Let me know if you have any doubts, since it was a little difficult to explain this one, and the concept is not so straightforward anyways.
38)
This is a neat little question, with the only law needed being Kirchoff's Second Law.
There is a very, very quick way of solving it, but first the long way:
i) Suppose you start at the bottom right corner of the circuit.
ii) You go left, across the battery, and find an increase in potential of 20 Volts.
iii) Okay, now you go up (no resistance), go right till the junction (again, no resistance) and take the upper branch.
iv) As you pass the resistor L, you see a drop of 7 Volts.
v) You continue across M where there is some unknown change in potential and then
vi) return to the bottom right corner.
So, the total change in potential should be zero. Therefore,
+20 Volts + (-7)Volts + (Change in potential across M) = 0
13 + (change in potential across M) = 0
Therefore, the change in potential across M = -13 Volts. The change is -13 Volts, the drop is 13 Volts. So B or C.

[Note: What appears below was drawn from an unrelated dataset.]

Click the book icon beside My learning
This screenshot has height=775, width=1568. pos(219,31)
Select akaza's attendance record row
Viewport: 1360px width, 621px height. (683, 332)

Let's narrow it down using Q.
i) Again, start at the bottom right corner of the circuit.
ii) Go left, cross the battery, and see an increase in 20 Volts.
iii) Continue until you reach the junction, and pick the upper branch.
iv) Cross P, seeing a drop of 7 Volts, and take the bridge between the branches.
v) Cross N, seeing a drop of 4 Volts, and go towards Q, i.e. to the right on the diagram..
vi) There is some unknown change in potential across Q, and
vii)you then return to the bottom right corner.
Again, the total change in potential should be zero. So,
+20 Volts + (-7) Volts + (-4) Volts + (Change in potential across Q) = 0
9 Volts + (Change in potential across Q) = 0
Change in potential across Q = -9 Volts. Therefore drop = 9 Volts, so the only option that has that is C.
The thing is, that you could have gotten the answer directly without the first part if you had just gone past Q - you would get 9 Volts, and the only option with a 9 Volts drop for Q would be C!
But be careful here - all these changes are so simple because we are going in the direction of current. Suppose you go across a resistor with this method and you are going in the direction opposite to the current, then you will have anincrease in potential, not a decrease.
This is because current flows from a region of high potential to low potential - suppose you are going along the current, you are also going from the region of high potential to the region of lower potential. But if you go in the direction opposite to the current you are going from a region of low potential to a region of high potential, which is an increase in potential - you have to make sure you adjust the signs correctly.